Work request
From the first record through the last, copy each one exactly.

(Stored records)
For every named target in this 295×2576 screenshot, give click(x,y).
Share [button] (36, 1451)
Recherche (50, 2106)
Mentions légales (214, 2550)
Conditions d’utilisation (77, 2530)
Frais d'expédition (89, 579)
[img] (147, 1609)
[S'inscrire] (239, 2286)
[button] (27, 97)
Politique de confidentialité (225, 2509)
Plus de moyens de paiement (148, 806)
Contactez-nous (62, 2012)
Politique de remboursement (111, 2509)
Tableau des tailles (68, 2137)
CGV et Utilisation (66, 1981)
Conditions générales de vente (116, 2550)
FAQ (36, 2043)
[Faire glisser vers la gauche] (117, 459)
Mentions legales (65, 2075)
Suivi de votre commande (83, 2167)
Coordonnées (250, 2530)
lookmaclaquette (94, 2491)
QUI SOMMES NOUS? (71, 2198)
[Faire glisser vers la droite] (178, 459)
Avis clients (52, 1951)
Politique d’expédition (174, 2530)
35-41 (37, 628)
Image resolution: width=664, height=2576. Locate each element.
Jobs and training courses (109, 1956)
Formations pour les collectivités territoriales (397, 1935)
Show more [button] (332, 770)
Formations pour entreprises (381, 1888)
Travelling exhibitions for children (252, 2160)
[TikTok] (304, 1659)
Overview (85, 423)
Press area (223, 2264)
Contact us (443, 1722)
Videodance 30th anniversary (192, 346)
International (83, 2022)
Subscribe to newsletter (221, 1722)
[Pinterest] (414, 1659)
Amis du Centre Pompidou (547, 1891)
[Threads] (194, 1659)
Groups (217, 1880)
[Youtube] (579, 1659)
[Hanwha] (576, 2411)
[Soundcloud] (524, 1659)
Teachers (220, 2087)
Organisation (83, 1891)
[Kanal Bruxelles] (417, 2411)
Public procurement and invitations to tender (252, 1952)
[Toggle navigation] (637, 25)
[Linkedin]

Response below
For every named target in this 295×2576 screenshot, give click(x,y).
Share [button] (36, 1451)
Recherche (50, 2106)
Mentions légales (214, 2550)
Conditions d’utilisation (77, 2530)
Frais d'expédition (89, 579)
[img] (147, 1609)
[S'inscrire] (239, 2286)
[button] (27, 97)
Politique de confidentialité (225, 2509)
Plus de moyens de paiement (148, 806)
Contactez-nous (62, 2012)
Politique de remboursement (111, 2509)
Tableau des tailles (68, 2137)
CGV et Utilisation (66, 1981)
Conditions générales de vente (116, 2550)
FAQ (36, 2043)
[Faire glisser vers la gauche] (117, 459)
Mentions legales (65, 2075)
Suivi de votre commande (83, 2167)
Coordonnées (250, 2530)
lookmaclaquette (94, 2491)
QUI SOMMES NOUS? (71, 2198)
[Faire glisser vers la droite] (178, 459)
Avis clients (52, 1951)
Politique d’expédition (174, 2530)
35-41 (37, 628)
Image resolution: width=664, height=2576. Locate each element.
Jobs and training courses (109, 1956)
Formations pour les collectivités territoriales (397, 1935)
Show more [button] (332, 770)
Formations pour entreprises (381, 1888)
Travelling exhibitions for children (252, 2160)
[TikTok] (304, 1659)
Overview (85, 423)
Press area (223, 2264)
Contact us (443, 1722)
Videodance 30th anniversary (192, 346)
International (83, 2022)
Subscribe to newsletter (221, 1722)
[Pinterest] (414, 1659)
Amis du Centre Pompidou (547, 1891)
[Threads] (194, 1659)
Groups (217, 1880)
[Youtube] (579, 1659)
[Hanwha] (576, 2411)
[Soundcloud] (524, 1659)
Teachers (220, 2087)
Organisation (83, 1891)
[Kanal Bruxelles] (417, 2411)
Public procurement and invitations to tender (252, 1952)
[Toggle navigation] (637, 25)
[Linkedin]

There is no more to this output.